Analysis of gamma rays from the Ophiuchus star-forming complex has given us even more evidence that short-lived radioactive elements in the early Solar System were delivered via the supernova explosions of nearby stars when the Sun was being born.
This validates an elemental enrichment model suspected for decades, and gives us valuable insight into the breathtaking life-and-death cycle of stars.
"Our Solar System was most likely formed in a giant molecular cloud together with a young stellar cluster, and one or more supernova events from some massive stars in this cluster contaminated the gas which turned into the Sun and its planetary system," said astronomer and astrophysicist Douglas N. C. Lin of the University of California, Santa Cruz.

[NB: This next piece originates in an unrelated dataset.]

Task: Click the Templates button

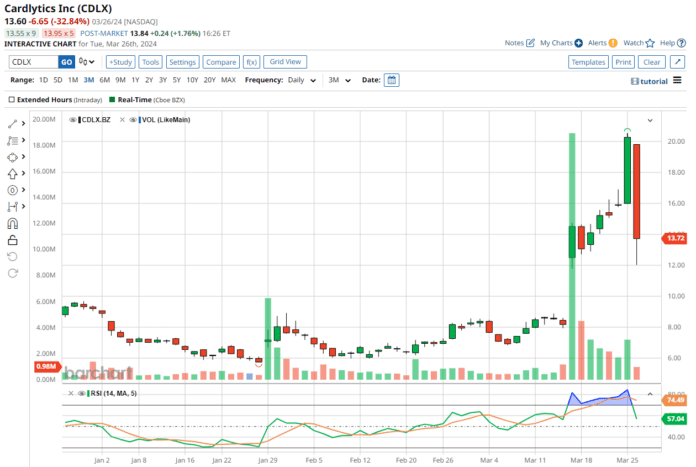Action: click(587, 62)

"Although this scenario has been suggested in the past, the strength of this paper is to use multi-wavelength observations and a sophisticated statistical analysis to deduce a quantitative measurement of the model's likelihood."
Stars are born when a spinning knot of dense gas in a molecular cloud collapses under its own gravity. Material in the cloud flattens out into an accretion disk that feeds into the growing star; once the star has finished forming, the leftover disk forms everything else in the planetary system - so while elemental abundances may vary from body to body, everything in a planetary system is made from the same piece of molecular cloud.
These molecular clouds are huge, vast complexes that give birth to many stars. These are called stellar nurseries. Our Sun was probably born this way, although it has long since left its birthplace and siblings behind.
Figuring out how the Solar System was born and came to be the way it is, requires detective work by piecing together clues from within the Solar System, and observing others coming into existence.
The Ophiuchus star-forming complex is just 460 light-years away - that's a pretty short distance on relative cosmic scales. And in this complex, astronomers have detected gamma rays emitted by the short-lived radionuclide aluminum-26.
Aluminum-26 has a half-life of 717,000 years. Therefore, any of this isotope that may have been around in the early Solar System - 4.6 billion years ago - would be long gone by now.
In the 1970s, though, scientists found inclusions in pristine meteorites that they concluded were the decay products of short-lived radionuclides, which raised the question: where did they come from? The answer was from nearby supernovae, or the stellar winds from dying Wolf-Rayet stars, but how many sources, where they are, and the penetration rate of aluminum-26 remained unknown.
It's not unusual for stellar nurseries to be bathed by the radiation of supernovae. Such regions produce a variety of stars, including some so massive that they live and die while other stars are still being born.
Using observations across a range of wavelengths, including incredible new infrared images, the researchers noted a stream of aluminum-26 from a nearby star cluster that had hosted such supernovae to a star-forming region of the Ophiuchus complex.
"The enrichment process we're seeing in Ophiuchus is consistent with what happened during the formation of the Solar System 5 billion years ago," said astrophysicist John Forbes of the Flatiron Institute.
"Once we saw this nice example of how the process might happen, we set about trying to model the nearby star cluster that produced the radionuclides we see today in gamma rays."
These models accounted for every massive star that could have existed in the region in the window to produce aluminum-26, the probability of those stars going supernova, and the potential yields of the radionuclides from supernovae as well as stellar winds.
Based on this modelling, the researchers were able to conclude that there is a 59 percent chance that the aluminum-26 is produced by a supernova, and a 68 percent chance that there were multiple sources and more than one supernova.
This suggests that there is a wide range of radionuclide abundances that can be incorporated into a forming planetary system. In turn, this could have implications for the search for habitable systems.
"Many new star systems will be born with aluminum-26 abundances in line with our solar system, but the variation is huge - several orders of magnitude," Forbes said.
"This matters for the early evolution of planetary systems, since aluminum-26 is the main early heating source. More aluminum-26 probably means drier planets."
The research has been published in Nature Astronomy.